Describes a procedure in Algol 60 to emulate various dynamically sized arrays in one fixed array. The arrays are named by numbers, so the store procedure is defined as store(val): at (i): in array (a); int val, i, a;.

* George E. Collins, "A method for overlapping and erasure of lists", Commun. ACM, 3, #12, pp. 655-657. Dec. 1960,
Newell, Shaw and Simon [1957] have shown how to make lists share common data (creating dags in our terminology), and the author points out that this causes difficulties when a list is freed ("erased"). The problem is solved by introducing reference counts, unknown in 1960, but with a number of built-in optimizations.

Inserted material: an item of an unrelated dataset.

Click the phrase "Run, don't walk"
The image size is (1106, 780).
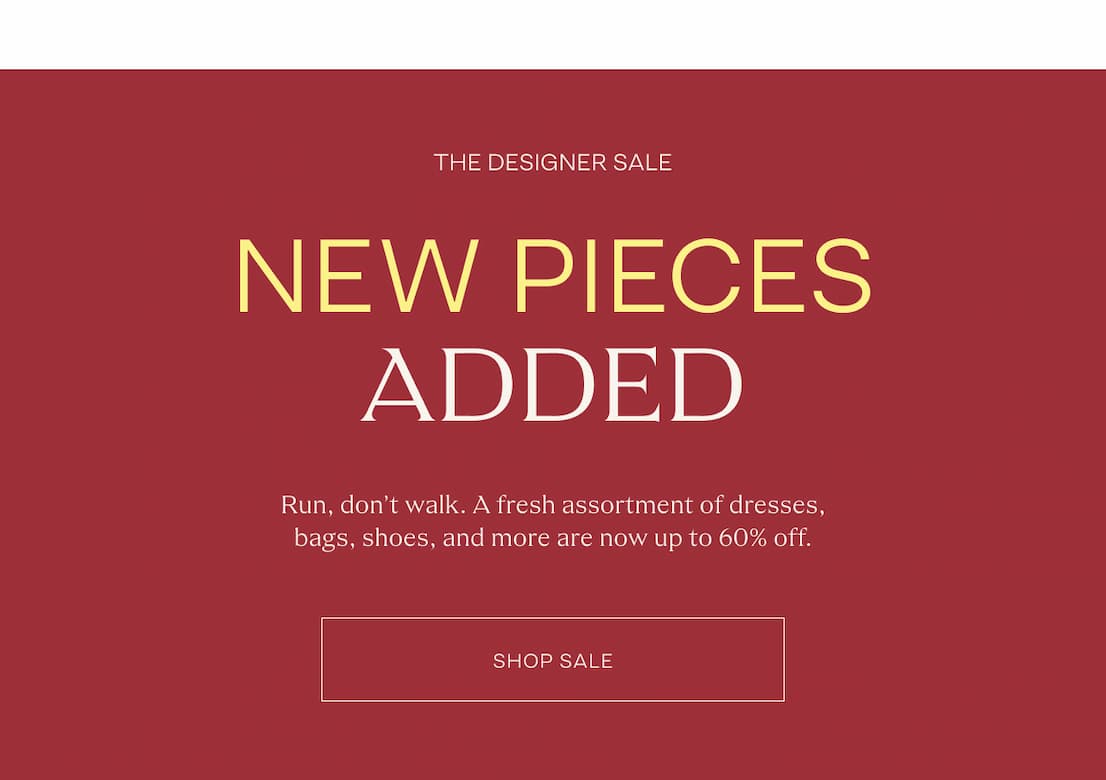click(x=370, y=504)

An implementation is described for the IBM 704, 709 and 7090. Thes machines have 36 bits words and 15 bits addresses. Each word accessible by a pointer (a "location word") contains a 21 bits descriptor and a 15 bits address of the next link. The descriptor contains 2 type bits and a 15 bits segment (plus 4 unused bits). For shared data, these 15 bits contain a pointer to reference-counted object; for non-shared data that will not fit in 15 bits, the 15 bits contain a pointer to the data, and for non-shared data that fits in 15 bits, the 15 bits contain the data. When non-shared data gerts shared, it is endowed with a reference count; when the reference count drops to 1, the data format reverts to non-shared. So the reference count is always greater than 1.